In a news conference on Monday, Sirsa, who is who is also the Delhi spokesman for the Shiromani Gurdwara Parbandhak Committee (SGPC) – a Sikh religious group that manages temples – claimed Manmeet was a “minor” who was “forcefully married to a 60-year-old-man”.

On Tuesday, Sirsa announced that Manmeet had been married “with her will” to a man from their community, named Sukhbir Singh. He shared photographs showing Manmeet, in traditional dress, with her “Sikh husband” and other men at a Sikh temple.

But so far, Manmeet has said nothing about whether or not she was married to a Sikh man and, if so, if she had been forced into it.

Meanwhile, feminists and activists across India have criticised her “forceful marriage” and demanded action against those who arranged it.

‘Communal divide’

Sikh leaders in Indian-administered Kashmir, however, caution that non-local community leaders such as Sirsa, who is close to the governing Bharatiya Janata Party (BJP), are using the controversy to create a “communal divide and hatred in the region”.

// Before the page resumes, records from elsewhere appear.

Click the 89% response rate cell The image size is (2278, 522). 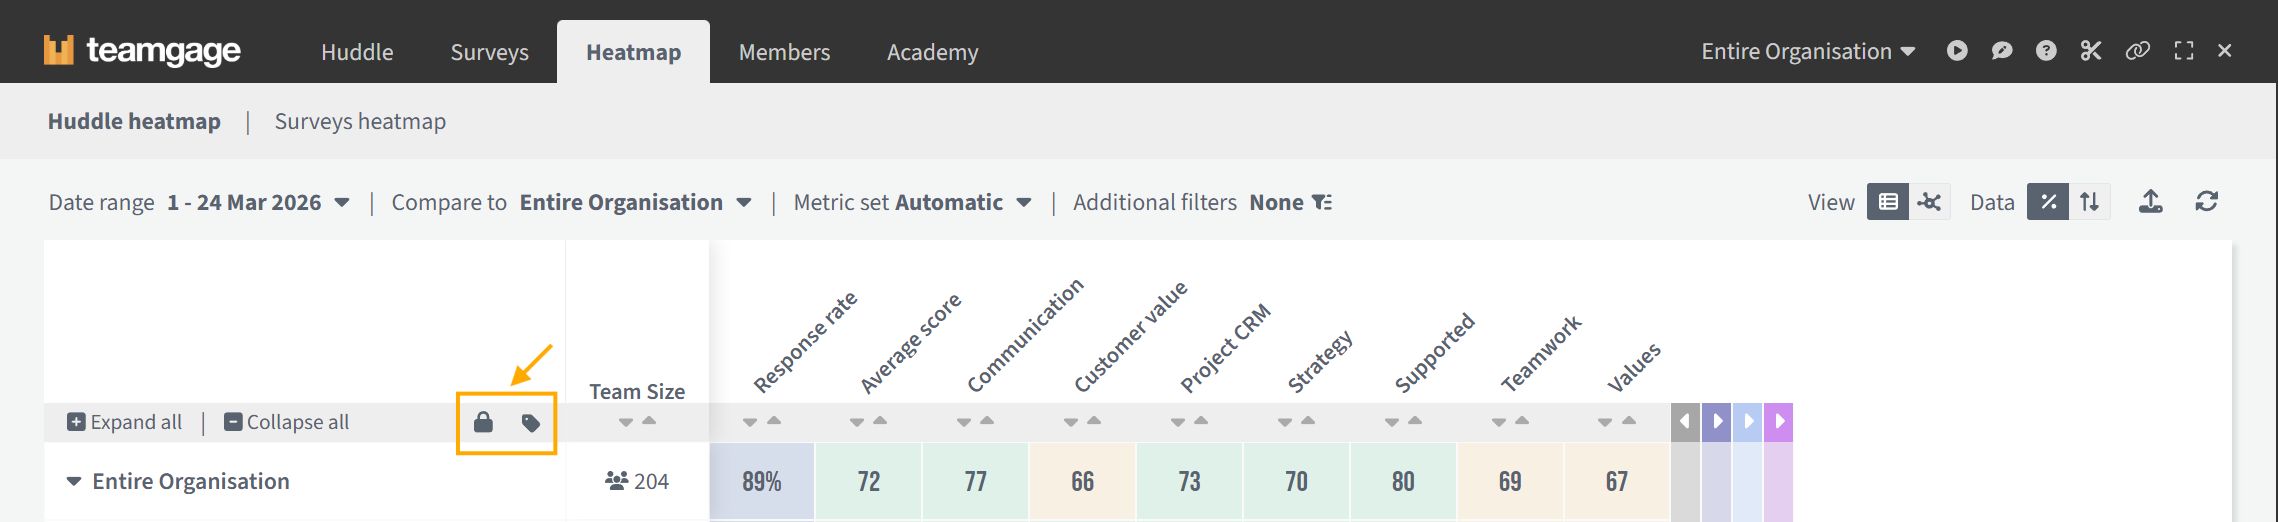pos(762,482)
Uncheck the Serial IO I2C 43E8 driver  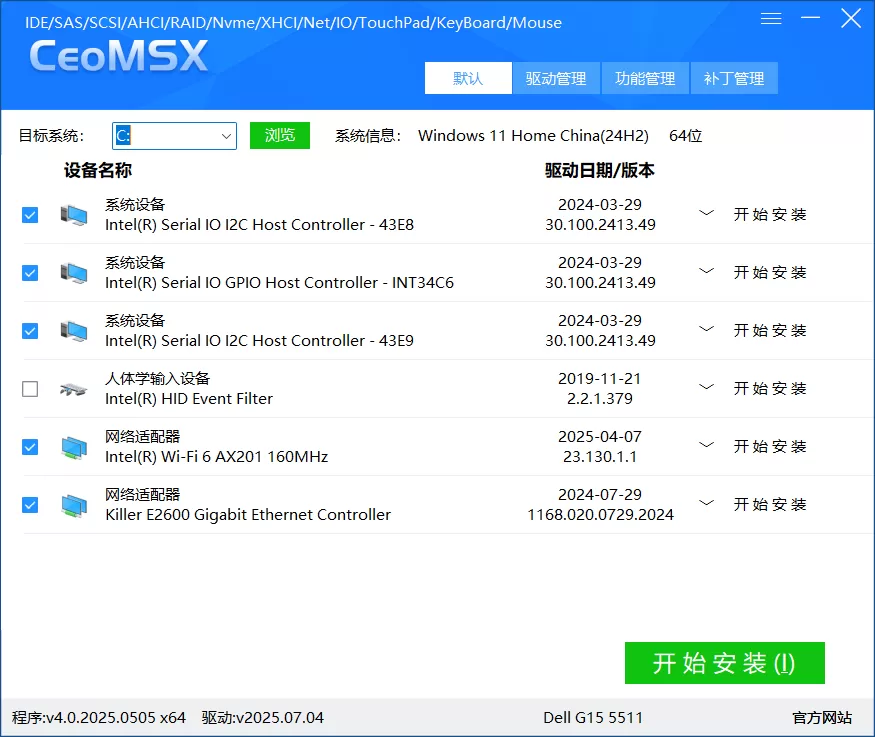29,214
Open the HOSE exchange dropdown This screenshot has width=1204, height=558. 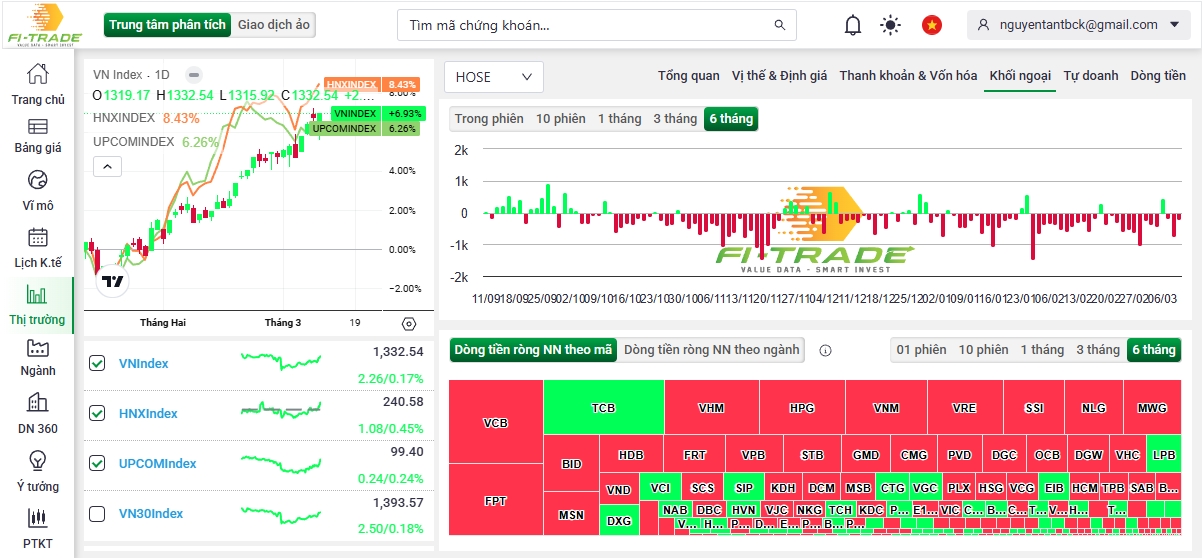pos(494,77)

While Jagmohan Singh Raina, a local Sikh leader, has demanded a law to ban “forceful conversions”, he also feels “outsiders are trying to exploit the situation between the two communities in the region”.

“But I am also cautioning that some people want to defame Kashmir through this incident and play politics over it. We will not allow any division between Muslims and Sikhs.”

A law against interfaith marriages is already in force in the BJP-ruled northern Indian state of Uttar Pradesh, whose hardline Chief Minister Yogi Adityanath is known for his anti-Muslim hate speeches.

In November last year, the state also became the first to pass a legislation banning “unlawful conversions” by force, fraudulent means or marriage.

That law was brought into force after some Muslim men in India were accused of “love jihad”, an Islamophobic conspiracy theory propagated for more than 10 years by India’s right-wing Hindu groups that accuse Muslims of luring Hindu women into marriages to forcefully convert them to Islam.

But activists say interfaith marriages are permitted in the country’s constitution and women should be free to choose who they want to marry.